Serum procalcitonin (PCT), C-reactive protein (CRP) and interleukin-6 (IL-6) concentrations were measured in 126 children hospitalized for community-acquired, radiologically confirmed pneumonia to assess whether these host response values could be used to distinguish bacterial from viral pneumonia.

METHODS:

The samples for PCT, CRP and IL-6 measurements were obtained on admission or the first day of hospitalization. The etiology of pneumonia was studied with an extensive panel of methods that detected 6 bacteria and 11 viruses.

RESULTS:

In all, 54% had evidence of bacterial pneumonia, and 32% had evidence of sole viral pneumonia.
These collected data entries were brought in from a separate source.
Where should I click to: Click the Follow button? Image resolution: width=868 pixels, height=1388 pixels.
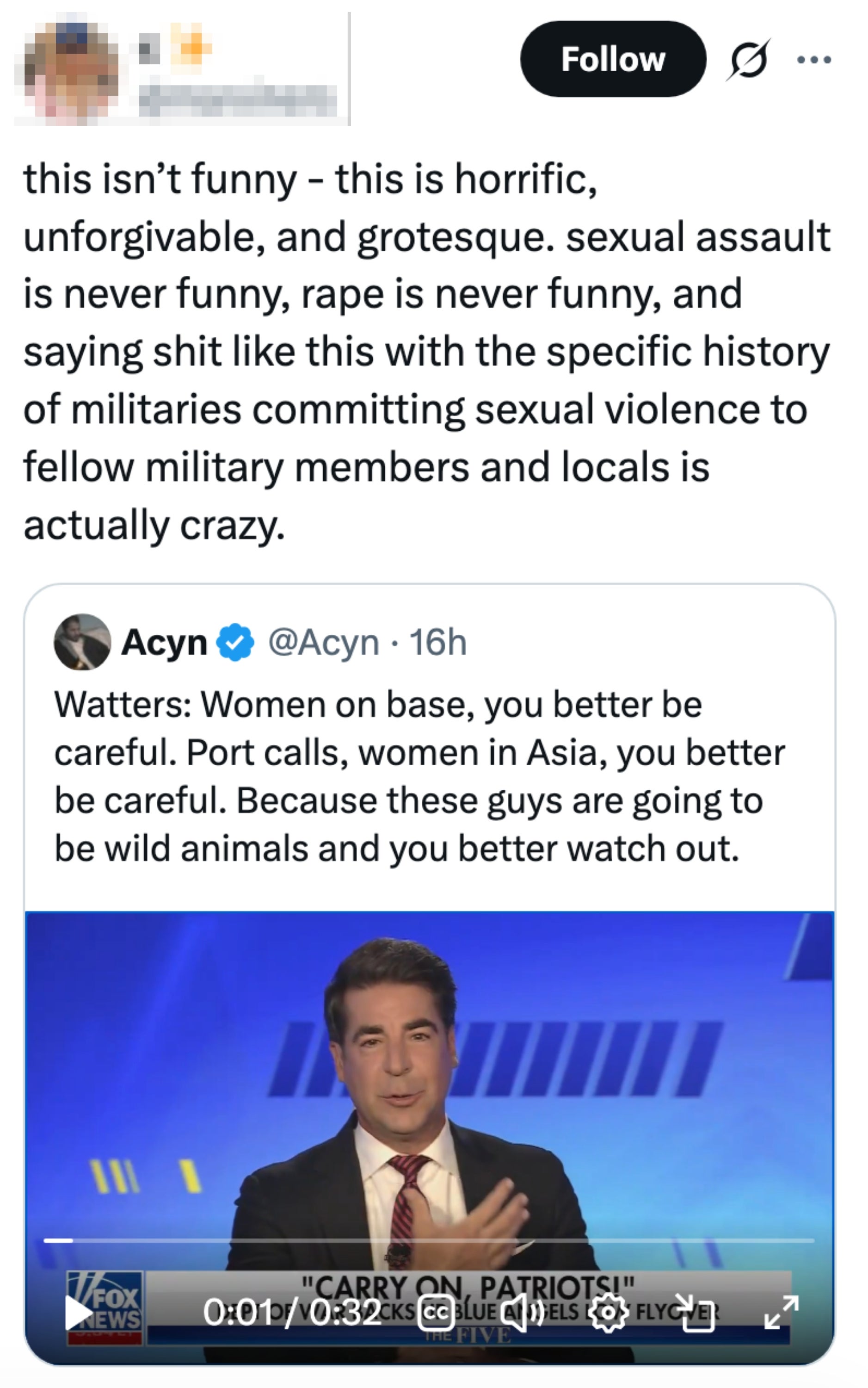pyautogui.click(x=613, y=59)
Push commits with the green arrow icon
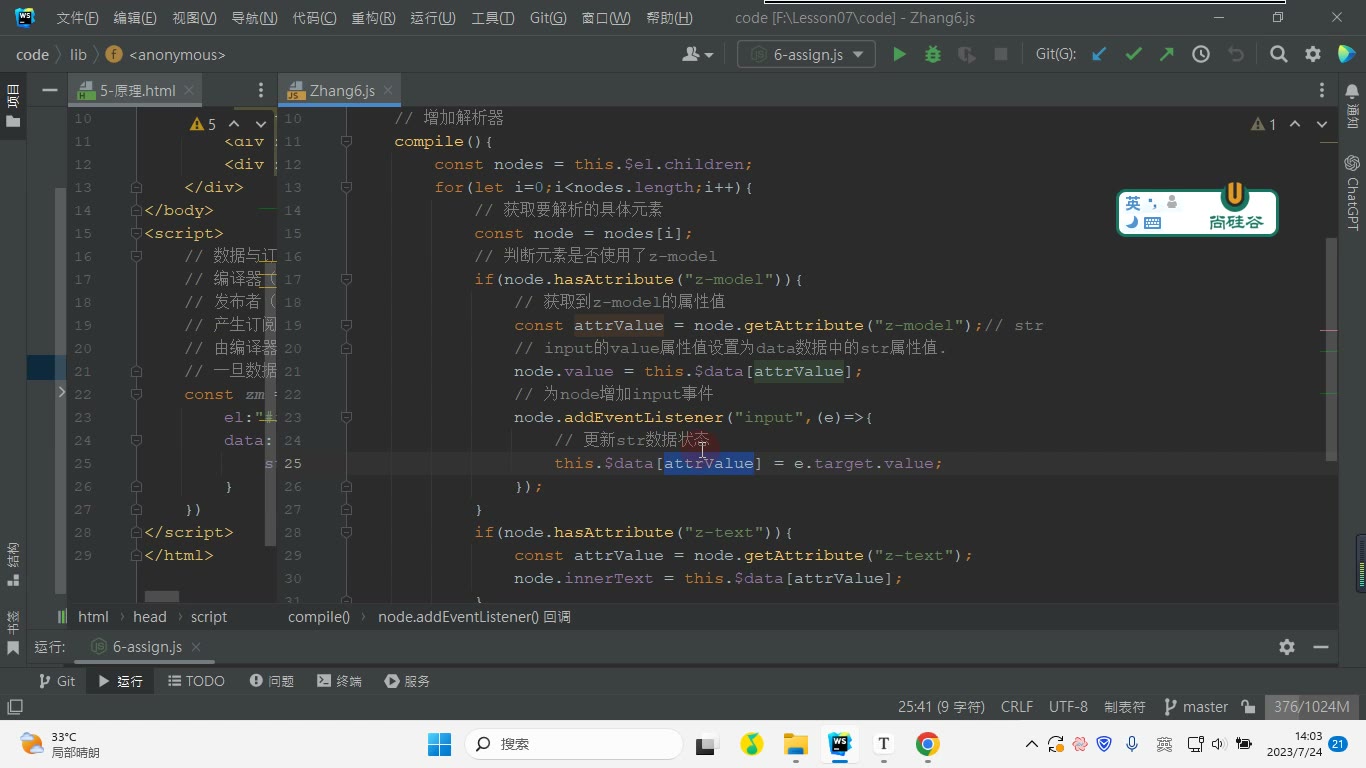Image resolution: width=1366 pixels, height=768 pixels. (1167, 55)
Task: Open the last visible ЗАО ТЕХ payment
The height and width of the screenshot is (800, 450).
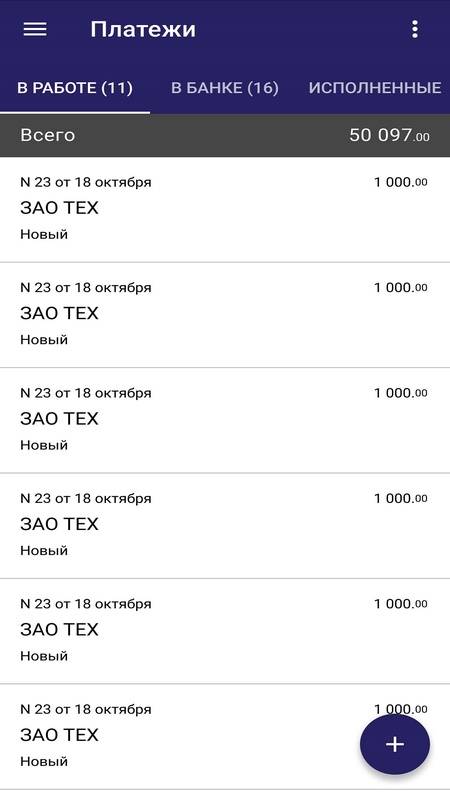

In 14% of the cases the etiology could not be determined. Children with bacterial pneumonia had significantly higher PCT (median 2.09 ng/ml vs. 0.56 ng/ml, P = 0.019) and CRP concentrations (96 mg/l vs. 54 mg/l, P = 0.008) than those with sole viral etiology. However, the values markedly overlapped. No significant difference in IL-6 concentrations was seen between the two patient groups. Using PCT > or = 2.0 ng/ml, CRP > or = 150 mg/l or IL-6 > or = 40 pg/ml, the specificity was > or =80% for bacterial pneumonia. The sensitivities with these cutoff values were 50% for PCT, 31% for CRP and 34% for IL-6.

CONCLUSIONS:

The results indicate that the measurement of serum PCT, CRP and IL-6 has little value in the differentiation of bacterial and viral pneumonia in children. However, in some patients with very high serum PCT, CRP or IL-6 values, bacterial pneumonia is probable.